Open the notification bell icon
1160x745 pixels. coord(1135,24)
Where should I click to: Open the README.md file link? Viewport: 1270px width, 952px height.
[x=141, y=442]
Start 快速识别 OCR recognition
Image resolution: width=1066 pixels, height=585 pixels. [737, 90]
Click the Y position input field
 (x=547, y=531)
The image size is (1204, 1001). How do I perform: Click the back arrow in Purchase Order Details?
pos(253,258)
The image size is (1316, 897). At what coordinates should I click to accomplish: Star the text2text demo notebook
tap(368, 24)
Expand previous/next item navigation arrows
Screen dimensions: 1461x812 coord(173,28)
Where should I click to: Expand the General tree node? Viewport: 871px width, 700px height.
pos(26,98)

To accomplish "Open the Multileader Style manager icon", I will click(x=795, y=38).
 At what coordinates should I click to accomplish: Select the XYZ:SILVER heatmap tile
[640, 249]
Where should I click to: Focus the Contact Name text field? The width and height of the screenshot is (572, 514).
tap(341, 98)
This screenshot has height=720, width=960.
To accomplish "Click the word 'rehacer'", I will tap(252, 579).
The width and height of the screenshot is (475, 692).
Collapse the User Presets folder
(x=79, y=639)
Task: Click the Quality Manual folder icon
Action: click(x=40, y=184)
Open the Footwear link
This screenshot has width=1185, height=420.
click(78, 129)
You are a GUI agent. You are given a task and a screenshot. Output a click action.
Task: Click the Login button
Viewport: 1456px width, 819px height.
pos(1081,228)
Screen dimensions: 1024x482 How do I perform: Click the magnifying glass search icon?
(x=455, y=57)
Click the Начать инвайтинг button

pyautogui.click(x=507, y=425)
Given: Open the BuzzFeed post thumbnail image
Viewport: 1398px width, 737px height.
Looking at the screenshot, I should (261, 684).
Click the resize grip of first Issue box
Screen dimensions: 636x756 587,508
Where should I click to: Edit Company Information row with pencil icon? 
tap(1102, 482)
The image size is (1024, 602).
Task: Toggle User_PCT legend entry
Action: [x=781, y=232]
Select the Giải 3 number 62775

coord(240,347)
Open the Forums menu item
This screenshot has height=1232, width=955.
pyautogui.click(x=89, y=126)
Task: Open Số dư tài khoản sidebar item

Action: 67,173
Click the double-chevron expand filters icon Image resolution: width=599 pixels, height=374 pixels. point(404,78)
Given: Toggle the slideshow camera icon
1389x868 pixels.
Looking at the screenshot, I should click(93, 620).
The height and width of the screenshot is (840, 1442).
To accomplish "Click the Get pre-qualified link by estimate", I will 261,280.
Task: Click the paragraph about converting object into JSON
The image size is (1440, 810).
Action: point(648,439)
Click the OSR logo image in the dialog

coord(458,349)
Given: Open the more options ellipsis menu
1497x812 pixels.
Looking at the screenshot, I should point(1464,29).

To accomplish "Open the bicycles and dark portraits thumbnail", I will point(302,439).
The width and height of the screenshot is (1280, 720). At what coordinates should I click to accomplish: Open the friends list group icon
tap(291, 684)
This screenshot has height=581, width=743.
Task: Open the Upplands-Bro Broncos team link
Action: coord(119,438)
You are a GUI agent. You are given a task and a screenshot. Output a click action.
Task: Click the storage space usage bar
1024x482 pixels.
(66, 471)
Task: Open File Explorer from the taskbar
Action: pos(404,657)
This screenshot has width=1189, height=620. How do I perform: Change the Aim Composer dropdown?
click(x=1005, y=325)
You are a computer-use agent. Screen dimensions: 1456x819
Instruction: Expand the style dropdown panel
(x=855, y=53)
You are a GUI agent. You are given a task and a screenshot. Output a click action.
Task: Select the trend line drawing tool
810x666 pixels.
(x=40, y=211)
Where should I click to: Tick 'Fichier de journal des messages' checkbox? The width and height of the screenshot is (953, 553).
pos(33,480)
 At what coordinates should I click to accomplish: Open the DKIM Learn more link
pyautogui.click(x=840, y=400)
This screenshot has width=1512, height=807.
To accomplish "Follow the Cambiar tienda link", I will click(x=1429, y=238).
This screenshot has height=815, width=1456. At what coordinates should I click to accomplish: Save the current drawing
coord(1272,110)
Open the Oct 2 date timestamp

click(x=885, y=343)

○ ○ ○

◆ WHAT NEEDS TO BE DONE ◆
Rewrite all the items above, replacing "Where should I click to" with "Where do I click to" wherever it appears and leaving everything else unchanged.

◆ SOLUTION TO THE EXERCISE ◆
Open the notification bell icon
1160x745 pixels. coord(1135,24)
Where do I click to: Open the README.md file link? Viewport: 1270px width, 952px height.
[x=141, y=442]
Start 快速识别 OCR recognition
Image resolution: width=1066 pixels, height=585 pixels. [737, 90]
Click the Y position input field
 (x=547, y=531)
The image size is (1204, 1001). How do I perform: Click the back arrow in Purchase Order Details?
pos(253,258)
The image size is (1316, 897). At what coordinates should I click to accomplish: Star the text2text demo notebook
tap(368, 24)
Expand previous/next item navigation arrows
Screen dimensions: 1461x812 coord(173,28)
Where do I click to: Expand the General tree node? Viewport: 871px width, 700px height.
pos(26,98)

To accomplish "Open the Multileader Style manager icon", I will click(x=795, y=38).
 At what coordinates should I click to accomplish: Select the XYZ:SILVER heatmap tile
[640, 249]
Where do I click to: Focus the Contact Name text field? The width and height of the screenshot is (572, 514).
tap(341, 98)
This screenshot has height=720, width=960.
To accomplish "Click the word 'rehacer'", I will tap(252, 579).
The width and height of the screenshot is (475, 692).
Collapse the User Presets folder
(x=79, y=639)
Task: Click the Quality Manual folder icon
Action: click(x=40, y=184)
Open the Footwear link
This screenshot has width=1185, height=420.
click(78, 129)
You are a GUI agent. You are given a task and a screenshot. Output a click action.
Task: Click the Login button
Viewport: 1456px width, 819px height.
pos(1081,228)
Screen dimensions: 1024x482 How do I perform: Click the magnifying glass search icon?
(x=455, y=57)
Click the Начать инвайтинг button

pyautogui.click(x=507, y=425)
Given: Open the BuzzFeed post thumbnail image
Viewport: 1398px width, 737px height.
Looking at the screenshot, I should (261, 684).
Click the resize grip of first Issue box
Screen dimensions: 636x756 587,508
Where do I click to: Edit Company Information row with pencil icon? 
tap(1102, 482)
The image size is (1024, 602).
Task: Toggle User_PCT legend entry
Action: [x=781, y=232]
Select the Giải 3 number 62775

coord(240,347)
Open the Forums menu item
This screenshot has height=1232, width=955.
pyautogui.click(x=89, y=126)
Task: Open Số dư tài khoản sidebar item

Action: 67,173
Click the double-chevron expand filters icon Image resolution: width=599 pixels, height=374 pixels. point(404,78)
Given: Toggle the slideshow camera icon
1389x868 pixels.
Looking at the screenshot, I should click(93, 620).
The height and width of the screenshot is (840, 1442).
To accomplish "Click the Get pre-qualified link by estimate", I will 261,280.
Task: Click the paragraph about converting object into JSON
The image size is (1440, 810).
Action: point(648,439)
Click the OSR logo image in the dialog

coord(458,349)
Given: Open the more options ellipsis menu
1497x812 pixels.
Looking at the screenshot, I should point(1464,29).

To accomplish "Open the bicycles and dark portraits thumbnail", I will point(302,439).
The width and height of the screenshot is (1280, 720). At what coordinates should I click to accomplish: Open the friends list group icon
tap(291, 684)
This screenshot has height=581, width=743.
Task: Open the Upplands-Bro Broncos team link
Action: coord(119,438)
You are a GUI agent. You are given a task and a screenshot. Output a click action.
Task: Click the storage space usage bar
1024x482 pixels.
(66, 471)
Task: Open File Explorer from the taskbar
Action: pos(404,657)
This screenshot has width=1189, height=620. How do I perform: Change the Aim Composer dropdown?
click(x=1005, y=325)
You are a computer-use agent. Screen dimensions: 1456x819
Instruction: Expand the style dropdown panel
(x=855, y=53)
You are a GUI agent. You are given a task and a screenshot. Output a click action.
Task: Select the trend line drawing tool
810x666 pixels.
(x=40, y=211)
Where do I click to: Tick 'Fichier de journal des messages' checkbox? The width and height of the screenshot is (953, 553).
pos(33,480)
 At what coordinates should I click to accomplish: Open the DKIM Learn more link
pyautogui.click(x=840, y=400)
This screenshot has width=1512, height=807.
To accomplish "Follow the Cambiar tienda link", I will click(x=1429, y=238).
This screenshot has height=815, width=1456. At what coordinates should I click to accomplish: Save the current drawing
coord(1272,110)
Open the Oct 2 date timestamp

click(x=885, y=343)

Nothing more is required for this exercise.